# Cold Stabilization



## grapecrusher (Dec 12, 2013)

What is it used for and how does it work?


----------



## novalou (Dec 12, 2013)

I use cold stabilization for all my whites and high acid reds. Tartaric acid precipitates out along with other sediment.

Does a very nice job clearing wines!


----------



## GreginND (Dec 12, 2013)

novalou said:


> I use cold stabilization for all my whites and high acid reds. Tartaric acid precipitates out along with other sediment.
> 
> Does a very nice job clearing wines!



Actually, it is not tartaric acid that precipitates but potassium bitartrate - aka "cream of tarter". This is the mono potassium salt of tartaric acid. 

As novalou indicated, cold stabilization is used almost always for whites and sometimes for reds. That is because the bitartrate crystals are more readily observed and appears as a flaw in white wines which are served chilled, exacerbating the problem. The solubility of the tartrates varies by the amount of tartaric acid, the buffering capacity of potassium salts , the temperature and the alcohol content. Thus, it is an imprecise operation. Every wine will have a different propensity to precipitate bitartrate. Cold stabilizing will ensure that a bottled wine will not likely produce the crystals when chilled and it can help reduce the overall TA a little.


----------



## grapecrusher (Dec 13, 2013)

How do u cold stabilize wine? What temp and how long? Can I put a carboy outside?


----------



## novalou (Dec 13, 2013)

grapecrusher said:


> How do u cold stabilize wine? What temp and how long? Can I put a carboy outside?



Last January when we had consistently cold temps in the 20s I put my carboys outside for two weeks.


----------



## Runningwolf (Dec 13, 2013)

Two weeks at 28° will do the trick


----------

*WRITTEN TASKS*.
1. In the cold stabilization thread, what substance actually precipitates out of the wine?
2. Transcribe the cold stabilization thread from "Actually, it is" to "grapecrusher (Dec 13, 2013)".
You will not need the rows.

*Text and element pointing rows*.
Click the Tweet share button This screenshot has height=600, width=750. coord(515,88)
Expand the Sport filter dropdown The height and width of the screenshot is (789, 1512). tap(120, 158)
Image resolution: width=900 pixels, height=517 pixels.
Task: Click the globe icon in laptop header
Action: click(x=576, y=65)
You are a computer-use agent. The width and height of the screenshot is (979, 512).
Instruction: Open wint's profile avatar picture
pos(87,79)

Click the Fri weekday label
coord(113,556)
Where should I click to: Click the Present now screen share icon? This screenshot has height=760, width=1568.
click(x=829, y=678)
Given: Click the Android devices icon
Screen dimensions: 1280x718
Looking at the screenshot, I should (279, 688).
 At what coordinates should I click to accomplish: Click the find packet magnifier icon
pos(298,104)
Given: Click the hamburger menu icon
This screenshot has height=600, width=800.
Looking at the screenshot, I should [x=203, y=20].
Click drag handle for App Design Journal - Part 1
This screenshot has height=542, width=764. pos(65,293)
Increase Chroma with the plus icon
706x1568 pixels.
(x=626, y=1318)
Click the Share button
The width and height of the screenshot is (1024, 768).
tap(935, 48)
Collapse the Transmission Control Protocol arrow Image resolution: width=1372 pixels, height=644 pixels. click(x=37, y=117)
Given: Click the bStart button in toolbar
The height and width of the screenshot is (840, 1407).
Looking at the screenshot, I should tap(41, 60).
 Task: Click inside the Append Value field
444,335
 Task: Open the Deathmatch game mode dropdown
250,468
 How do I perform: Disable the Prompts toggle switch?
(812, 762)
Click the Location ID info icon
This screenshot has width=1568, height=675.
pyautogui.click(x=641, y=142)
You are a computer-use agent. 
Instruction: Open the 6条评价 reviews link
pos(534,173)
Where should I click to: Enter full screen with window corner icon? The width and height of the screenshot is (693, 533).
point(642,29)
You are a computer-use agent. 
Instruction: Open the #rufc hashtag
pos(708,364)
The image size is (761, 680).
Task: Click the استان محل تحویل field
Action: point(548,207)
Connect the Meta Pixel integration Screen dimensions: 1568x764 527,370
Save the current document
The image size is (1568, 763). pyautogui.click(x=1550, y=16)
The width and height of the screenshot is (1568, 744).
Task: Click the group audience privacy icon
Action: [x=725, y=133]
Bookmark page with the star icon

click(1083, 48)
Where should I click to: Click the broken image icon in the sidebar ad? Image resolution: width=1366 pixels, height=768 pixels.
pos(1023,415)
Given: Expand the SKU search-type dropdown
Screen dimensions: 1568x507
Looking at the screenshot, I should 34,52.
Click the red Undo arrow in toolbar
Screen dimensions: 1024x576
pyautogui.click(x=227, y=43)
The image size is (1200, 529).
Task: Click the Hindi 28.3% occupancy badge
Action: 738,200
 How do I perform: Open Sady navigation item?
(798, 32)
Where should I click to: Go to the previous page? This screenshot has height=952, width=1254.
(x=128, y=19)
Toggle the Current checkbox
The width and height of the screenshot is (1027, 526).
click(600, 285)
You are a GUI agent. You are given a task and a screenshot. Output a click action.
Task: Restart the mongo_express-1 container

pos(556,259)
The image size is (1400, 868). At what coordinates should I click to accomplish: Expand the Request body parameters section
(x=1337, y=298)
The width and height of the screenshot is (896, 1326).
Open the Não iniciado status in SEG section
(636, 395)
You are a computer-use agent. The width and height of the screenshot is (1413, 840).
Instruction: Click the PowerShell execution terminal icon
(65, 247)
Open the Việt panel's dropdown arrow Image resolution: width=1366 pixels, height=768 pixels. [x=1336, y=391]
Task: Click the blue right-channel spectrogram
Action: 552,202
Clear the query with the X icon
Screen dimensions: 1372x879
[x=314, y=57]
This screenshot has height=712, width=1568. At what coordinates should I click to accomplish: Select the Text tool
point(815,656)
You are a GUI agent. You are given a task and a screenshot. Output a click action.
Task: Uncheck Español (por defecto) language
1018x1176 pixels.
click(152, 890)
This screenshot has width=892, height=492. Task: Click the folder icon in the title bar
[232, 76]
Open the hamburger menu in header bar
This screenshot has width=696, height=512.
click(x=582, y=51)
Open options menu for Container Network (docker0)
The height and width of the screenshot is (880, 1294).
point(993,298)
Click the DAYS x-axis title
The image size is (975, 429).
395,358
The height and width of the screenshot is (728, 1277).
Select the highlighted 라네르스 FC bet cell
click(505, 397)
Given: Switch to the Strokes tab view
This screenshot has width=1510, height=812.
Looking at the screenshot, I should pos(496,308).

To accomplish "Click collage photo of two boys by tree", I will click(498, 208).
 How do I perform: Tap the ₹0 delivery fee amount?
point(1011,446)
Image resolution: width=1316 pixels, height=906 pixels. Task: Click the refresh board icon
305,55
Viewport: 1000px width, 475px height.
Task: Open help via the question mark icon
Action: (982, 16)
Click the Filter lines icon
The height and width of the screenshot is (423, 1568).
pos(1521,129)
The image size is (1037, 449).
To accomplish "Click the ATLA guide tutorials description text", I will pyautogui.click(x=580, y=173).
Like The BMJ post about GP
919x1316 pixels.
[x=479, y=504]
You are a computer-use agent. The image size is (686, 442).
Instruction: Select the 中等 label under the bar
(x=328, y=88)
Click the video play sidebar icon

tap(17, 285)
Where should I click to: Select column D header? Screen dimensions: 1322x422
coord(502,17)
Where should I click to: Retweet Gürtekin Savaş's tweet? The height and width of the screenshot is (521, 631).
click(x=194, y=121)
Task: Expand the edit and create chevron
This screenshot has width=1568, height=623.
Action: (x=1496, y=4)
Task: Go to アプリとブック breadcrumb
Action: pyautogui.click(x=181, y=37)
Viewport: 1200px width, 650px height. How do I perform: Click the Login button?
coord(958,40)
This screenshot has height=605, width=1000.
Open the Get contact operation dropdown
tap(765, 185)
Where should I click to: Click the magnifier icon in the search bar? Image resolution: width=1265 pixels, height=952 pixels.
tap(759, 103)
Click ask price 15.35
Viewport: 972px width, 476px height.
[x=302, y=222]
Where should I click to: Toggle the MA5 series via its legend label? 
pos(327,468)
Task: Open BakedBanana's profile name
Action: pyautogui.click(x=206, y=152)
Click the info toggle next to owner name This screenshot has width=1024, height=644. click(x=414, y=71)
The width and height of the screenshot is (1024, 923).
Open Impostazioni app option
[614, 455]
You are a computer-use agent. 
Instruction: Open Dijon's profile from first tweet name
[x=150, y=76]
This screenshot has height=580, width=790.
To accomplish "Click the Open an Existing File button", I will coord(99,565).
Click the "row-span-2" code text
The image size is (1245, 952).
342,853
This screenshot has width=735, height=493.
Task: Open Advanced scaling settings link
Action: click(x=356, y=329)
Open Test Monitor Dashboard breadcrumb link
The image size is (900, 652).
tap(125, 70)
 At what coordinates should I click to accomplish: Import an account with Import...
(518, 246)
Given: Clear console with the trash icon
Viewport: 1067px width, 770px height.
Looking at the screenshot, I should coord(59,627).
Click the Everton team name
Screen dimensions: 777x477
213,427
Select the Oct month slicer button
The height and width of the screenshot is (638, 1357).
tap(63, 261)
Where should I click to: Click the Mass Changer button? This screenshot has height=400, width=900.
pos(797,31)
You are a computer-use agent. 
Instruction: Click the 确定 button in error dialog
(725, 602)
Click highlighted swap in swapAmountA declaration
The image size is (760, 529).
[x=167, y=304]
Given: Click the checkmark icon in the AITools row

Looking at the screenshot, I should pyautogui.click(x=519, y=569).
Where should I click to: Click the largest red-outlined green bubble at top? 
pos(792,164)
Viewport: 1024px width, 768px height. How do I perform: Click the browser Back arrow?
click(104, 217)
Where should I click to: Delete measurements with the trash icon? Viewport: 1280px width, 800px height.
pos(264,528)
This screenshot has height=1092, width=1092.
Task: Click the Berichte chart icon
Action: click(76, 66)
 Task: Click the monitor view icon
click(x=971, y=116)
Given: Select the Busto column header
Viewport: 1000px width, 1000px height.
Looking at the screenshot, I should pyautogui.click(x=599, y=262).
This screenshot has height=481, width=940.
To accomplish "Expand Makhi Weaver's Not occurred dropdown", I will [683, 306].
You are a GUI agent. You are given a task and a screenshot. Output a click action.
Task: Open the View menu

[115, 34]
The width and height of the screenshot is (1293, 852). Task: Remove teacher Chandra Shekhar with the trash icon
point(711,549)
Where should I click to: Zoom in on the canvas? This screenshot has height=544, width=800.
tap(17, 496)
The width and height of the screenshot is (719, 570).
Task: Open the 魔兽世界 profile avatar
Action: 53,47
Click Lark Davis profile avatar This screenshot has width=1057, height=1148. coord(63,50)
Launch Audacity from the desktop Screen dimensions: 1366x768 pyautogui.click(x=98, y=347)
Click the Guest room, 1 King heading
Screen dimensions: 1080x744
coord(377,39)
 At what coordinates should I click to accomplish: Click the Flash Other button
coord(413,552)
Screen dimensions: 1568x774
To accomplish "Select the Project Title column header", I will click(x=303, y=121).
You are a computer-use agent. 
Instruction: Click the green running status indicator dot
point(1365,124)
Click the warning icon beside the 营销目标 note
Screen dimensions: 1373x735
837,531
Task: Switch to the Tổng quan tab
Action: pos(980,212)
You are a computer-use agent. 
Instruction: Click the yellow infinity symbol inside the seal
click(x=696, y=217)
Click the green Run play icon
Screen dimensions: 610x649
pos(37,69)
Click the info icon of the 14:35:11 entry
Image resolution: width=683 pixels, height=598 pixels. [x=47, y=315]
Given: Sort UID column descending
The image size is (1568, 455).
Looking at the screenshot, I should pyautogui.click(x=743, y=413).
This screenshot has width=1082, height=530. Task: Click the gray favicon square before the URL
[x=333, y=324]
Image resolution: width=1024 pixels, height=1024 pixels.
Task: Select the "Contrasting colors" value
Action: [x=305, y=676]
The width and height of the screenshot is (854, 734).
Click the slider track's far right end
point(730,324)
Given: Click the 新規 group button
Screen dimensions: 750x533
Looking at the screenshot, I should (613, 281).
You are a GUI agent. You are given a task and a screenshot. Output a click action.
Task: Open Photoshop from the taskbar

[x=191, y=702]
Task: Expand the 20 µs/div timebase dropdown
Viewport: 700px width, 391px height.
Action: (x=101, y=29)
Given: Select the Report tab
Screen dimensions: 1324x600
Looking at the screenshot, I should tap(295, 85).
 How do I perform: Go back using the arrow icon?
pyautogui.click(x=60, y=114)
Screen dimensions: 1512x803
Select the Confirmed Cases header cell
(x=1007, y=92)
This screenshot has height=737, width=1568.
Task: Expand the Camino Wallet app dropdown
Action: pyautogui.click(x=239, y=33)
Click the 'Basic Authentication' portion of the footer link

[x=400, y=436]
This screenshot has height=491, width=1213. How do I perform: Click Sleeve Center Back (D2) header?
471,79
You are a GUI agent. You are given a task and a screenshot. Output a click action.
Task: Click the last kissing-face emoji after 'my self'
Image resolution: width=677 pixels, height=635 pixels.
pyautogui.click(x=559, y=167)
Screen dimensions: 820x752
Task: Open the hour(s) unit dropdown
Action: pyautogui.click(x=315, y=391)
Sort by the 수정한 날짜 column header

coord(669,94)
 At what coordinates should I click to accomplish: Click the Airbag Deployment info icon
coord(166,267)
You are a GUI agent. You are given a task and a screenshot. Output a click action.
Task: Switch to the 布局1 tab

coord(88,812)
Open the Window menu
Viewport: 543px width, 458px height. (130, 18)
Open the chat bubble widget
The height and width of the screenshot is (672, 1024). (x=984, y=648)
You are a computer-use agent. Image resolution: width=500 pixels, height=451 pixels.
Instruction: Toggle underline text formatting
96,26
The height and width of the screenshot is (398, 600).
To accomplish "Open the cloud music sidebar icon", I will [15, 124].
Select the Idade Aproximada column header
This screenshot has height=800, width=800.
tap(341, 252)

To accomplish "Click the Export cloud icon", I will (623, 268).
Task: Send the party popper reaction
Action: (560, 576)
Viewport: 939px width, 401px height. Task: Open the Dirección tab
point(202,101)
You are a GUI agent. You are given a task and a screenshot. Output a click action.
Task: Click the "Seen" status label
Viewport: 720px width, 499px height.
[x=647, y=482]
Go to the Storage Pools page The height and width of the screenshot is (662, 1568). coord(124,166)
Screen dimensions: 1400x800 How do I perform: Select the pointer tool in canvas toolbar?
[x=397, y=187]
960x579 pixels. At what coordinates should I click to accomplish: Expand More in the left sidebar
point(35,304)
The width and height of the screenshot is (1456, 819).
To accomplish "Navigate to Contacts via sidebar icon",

*TASK-BY-TASK OUTPUTS*.
1. Potassium bitartrate.

2.
Actually, it is not tartaric acid that precipitates but potassium bitartrate - aka "cream of tarter". This is the mono potassium salt of tartaric acid. 

As novalou indicated, cold stabilization is used almost always for whites and sometimes for reds. That is because the bitartrate crystals are more readily observed and appears as a flaw in white wines which are served chilled, exacerbating the problem. The solubility of the tartrates varies by the amount of tartaric acid, the buffering capacity of potassium salts , the temperature and the alcohol content. Thus, it is an imprecise operation. Every wine will have a different propensity to precipitate bitartrate. Cold stabilizing will ensure that a bottled wine will not likely produce the crystals when chilled and it can help reduce the overall TA a little.


----------



## grapecrusher (Dec 13, 2013)